*Page excerpt*:
[Start]

# Powder Puffs?



## longhorngal (Aug 4, 2005)

I've seen some really pretty powder puffs online and since my sister in law now has a couple of merino sheep I'd like to try and make some!
I can't seem to find instructions on how to do it though. Does anyone know how? 
I'd like to make one like this:
https://www.artfire.com/ext/shop/pr...rious_fluffy_natural_sheepskin_crystal_handle

It seems like its just combed out fiber attached together with a gemstone somehow but I'm not sure. I may have to spend $25 and order one!


----------



## romysbaskets (Aug 29, 2009)

longhorngal said:


> I've seen some really pretty powder puffs online and since my sister in law now has a couple of merino sheep I'd like to try and make some!
> I can't seem to find instructions on how to do it though. Does anyone know how?
> I'd like to make one like this:
> https://www.artfire.com/ext/shop/pr...rious_fluffy_natural_sheepskin_crystal_handle
> ...


In the description she says "sheepskin" so I think she uses the sheep skin and not just the fiber. That would explain how the fiber stays intact to create a puff. Those are lovely!

Here is her youtube on those. It does look like they are made from sheep skin with the fiber brushed well. 

[ame]https://www.youtube.com/watch?v=ab57LKQP1Fo[/ame]


----------



## romysbaskets (Aug 29, 2009)

I found this on her page:

https://www.artfire.com/ext/shop/blog_post/Soapsmith/7041/luxurious_powder_puffs

"The sheepskin comes from the Merino breed"

I found some others online and they all say "sheepskin."


----------

[End]

*What to do*:
A. In the powder puff thread above, retype the passage from "## longhorngal (Aug" to "and order one!".
B. Answer these questions using the powder puff thread above:
(i) How much money does the first poster say she may have to spend to order a puff?
(ii) According to the line quoted from the seller's page, which breed does the sheepskin come from?
(iii) What does the first poster's sister-in-law now have?

*Recorded data*:
[Start]

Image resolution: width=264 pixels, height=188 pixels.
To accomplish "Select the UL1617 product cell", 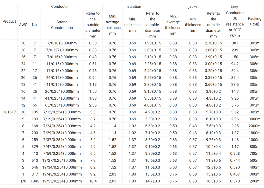I will click(x=9, y=112).
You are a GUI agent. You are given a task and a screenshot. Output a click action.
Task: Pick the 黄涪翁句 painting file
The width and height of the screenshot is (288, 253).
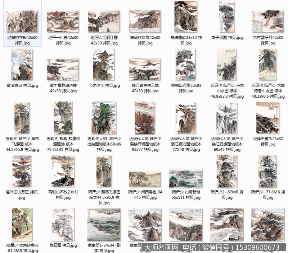[22, 65]
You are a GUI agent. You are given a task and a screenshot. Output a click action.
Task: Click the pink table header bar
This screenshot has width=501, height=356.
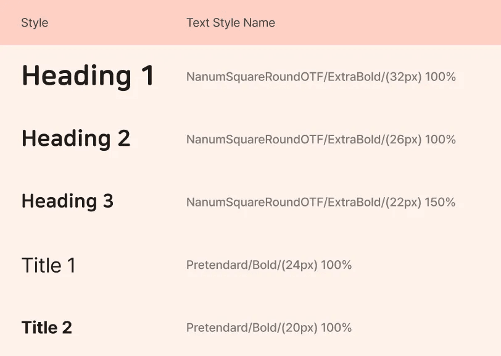pyautogui.click(x=370, y=23)
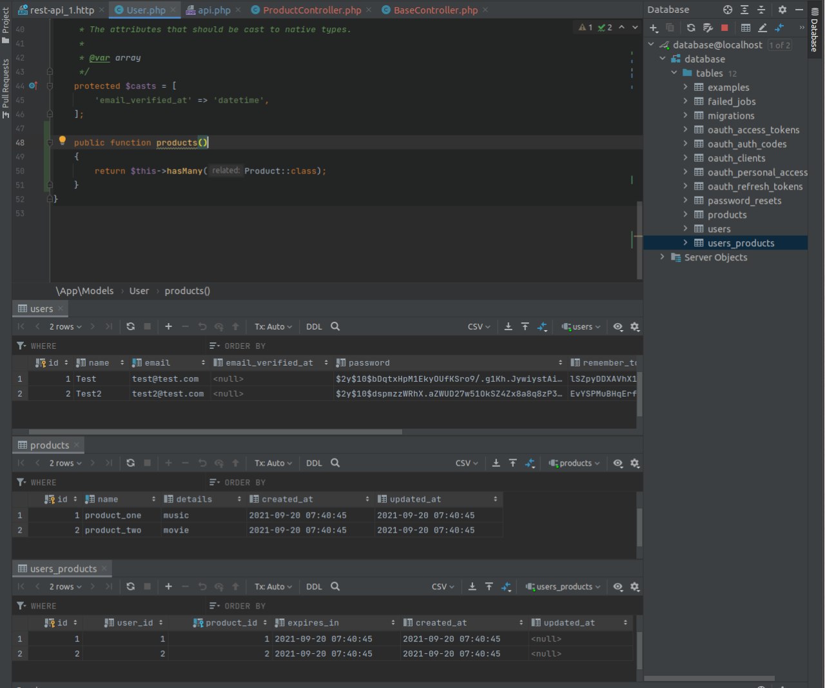Click the add row plus icon in users_products toolbar
The width and height of the screenshot is (825, 688).
[169, 587]
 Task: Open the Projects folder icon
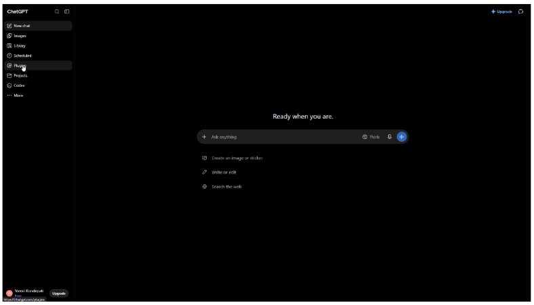9,76
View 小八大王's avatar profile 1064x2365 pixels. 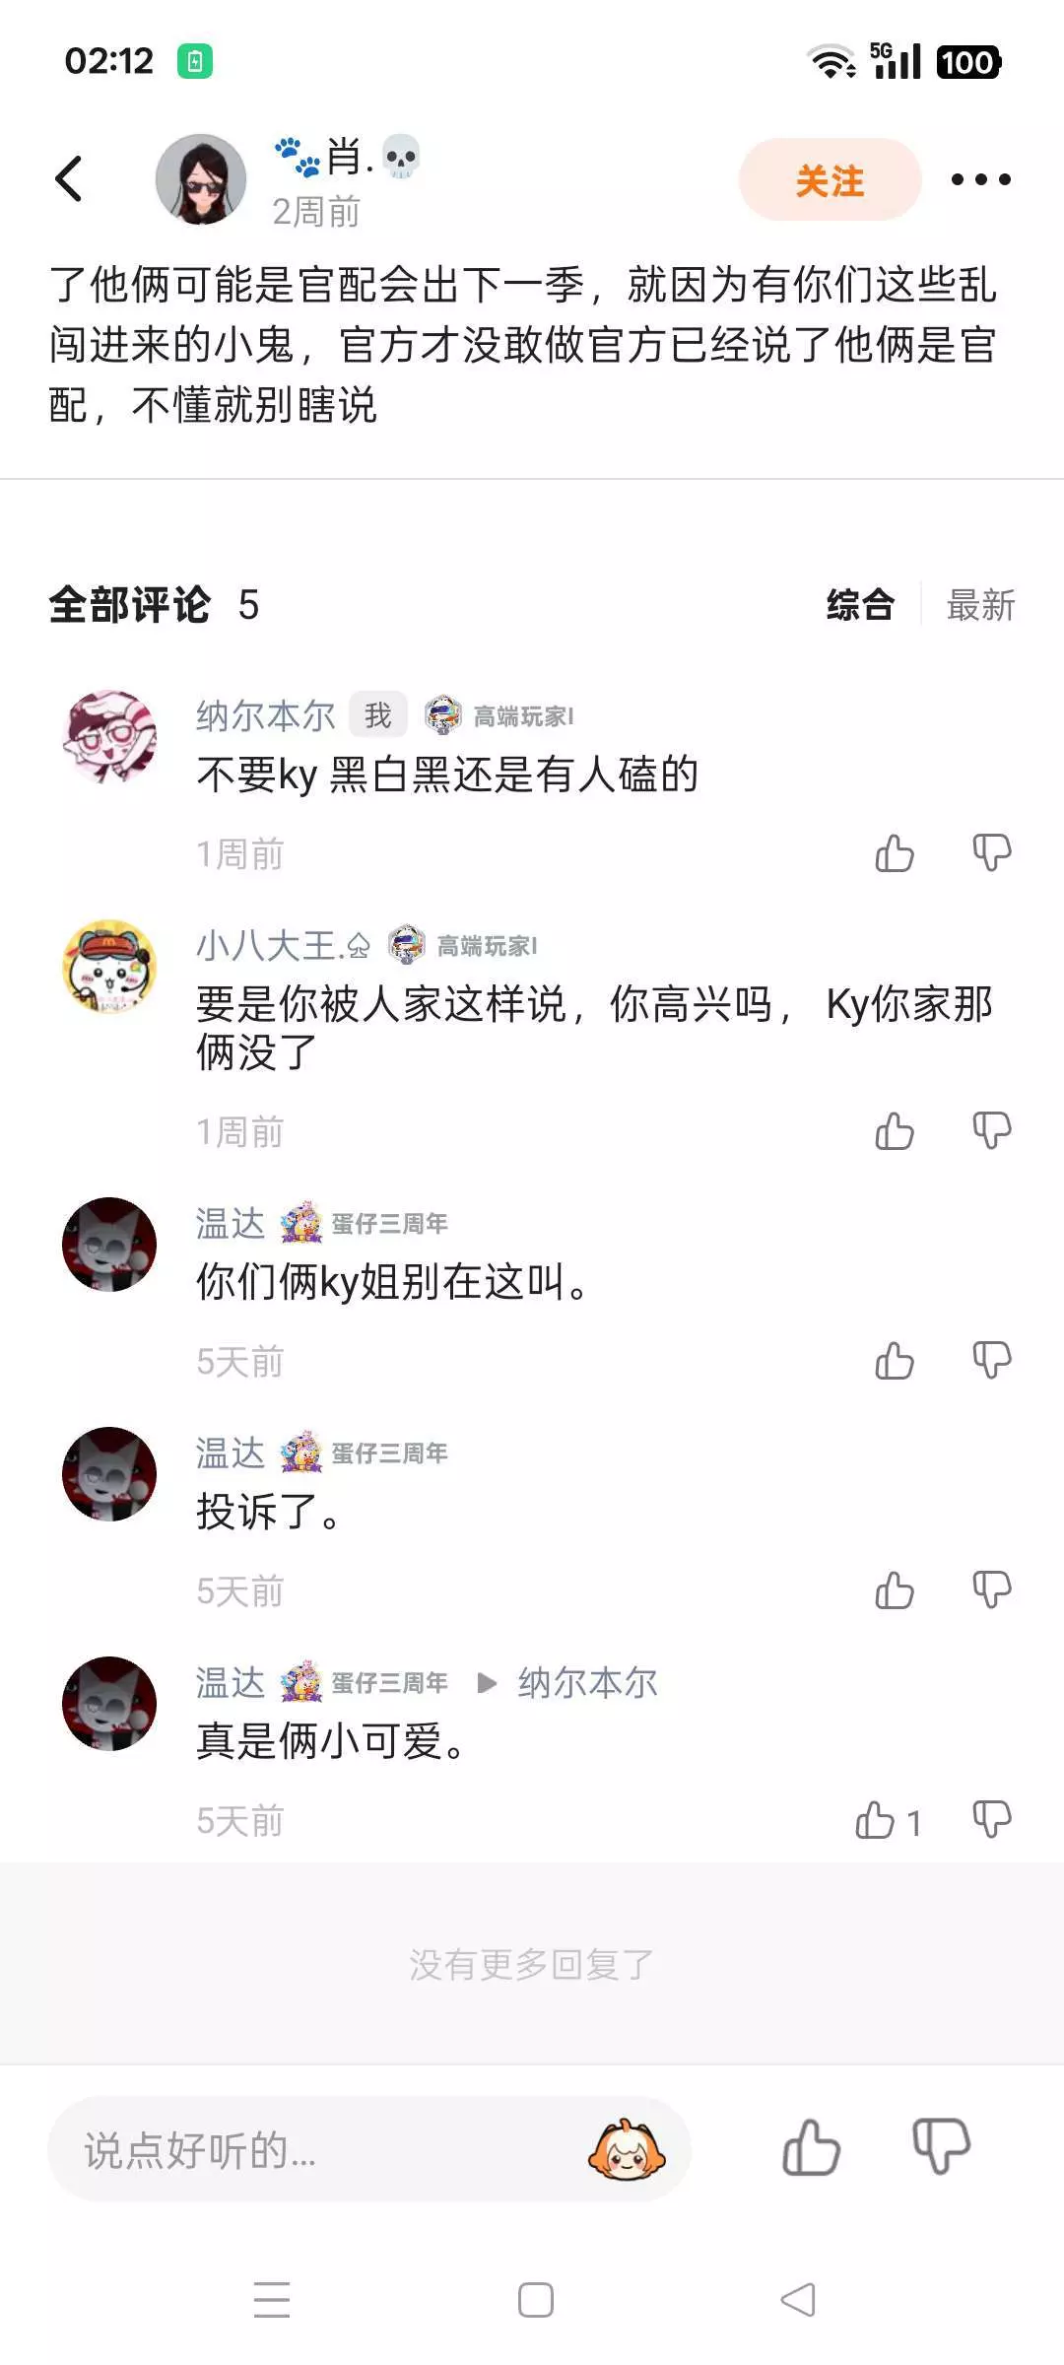109,967
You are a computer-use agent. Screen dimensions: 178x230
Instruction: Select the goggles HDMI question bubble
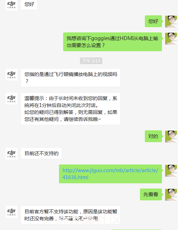point(112,42)
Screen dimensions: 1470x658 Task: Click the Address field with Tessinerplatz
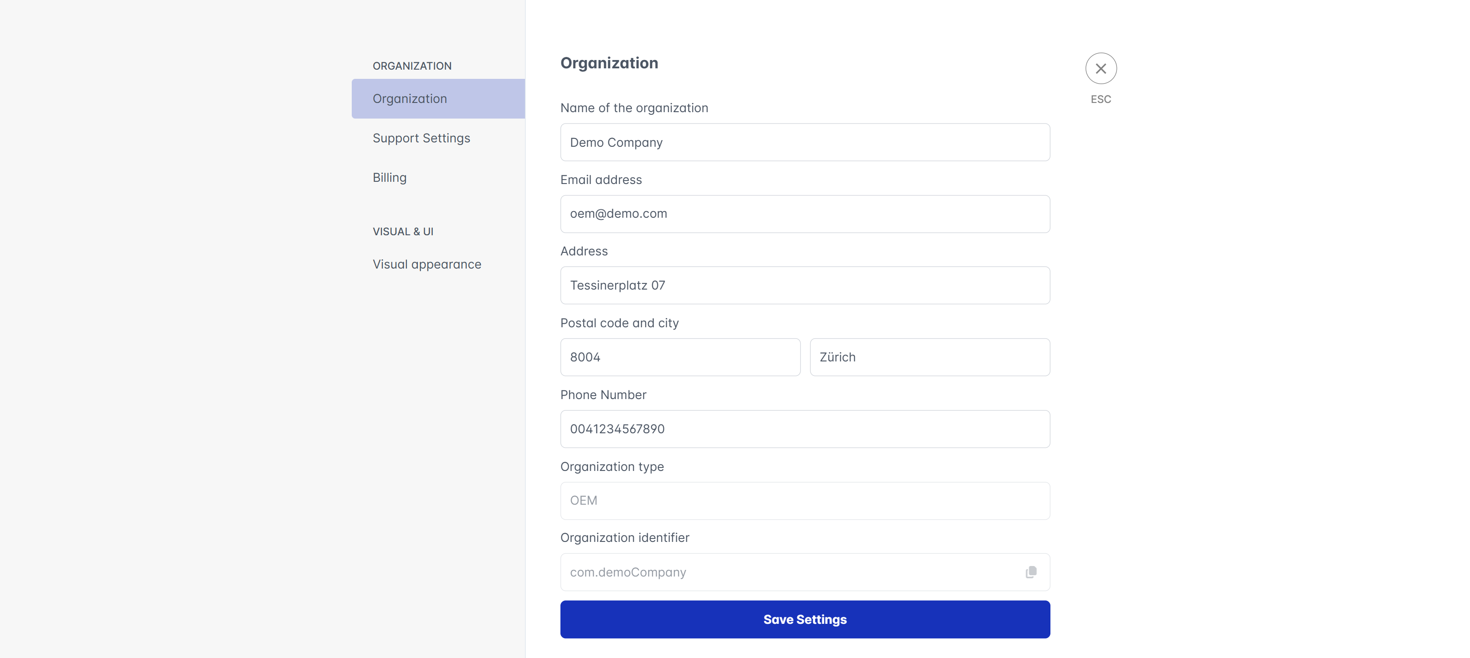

[End]

*Answers for the tasks*:
A.
## longhorngal (Aug 4, 2005)

I've seen some really pretty powder puffs online and since my sister in law now has a couple of merino sheep I'd like to try and make some!
I can't seem to find instructions on how to do it though. Does anyone know how? 
I'd like to make one like this:
https://www.artfire.com/ext/shop/pr...rious_fluffy_natural_sheepskin_crystal_handle

It seems like its just combed out fiber attached together with a gemstone somehow but I'm not sure. I may have to spend $25 and order one!

B.
(i) $25
(ii) The Merino breed
(iii) A couple of merino sheep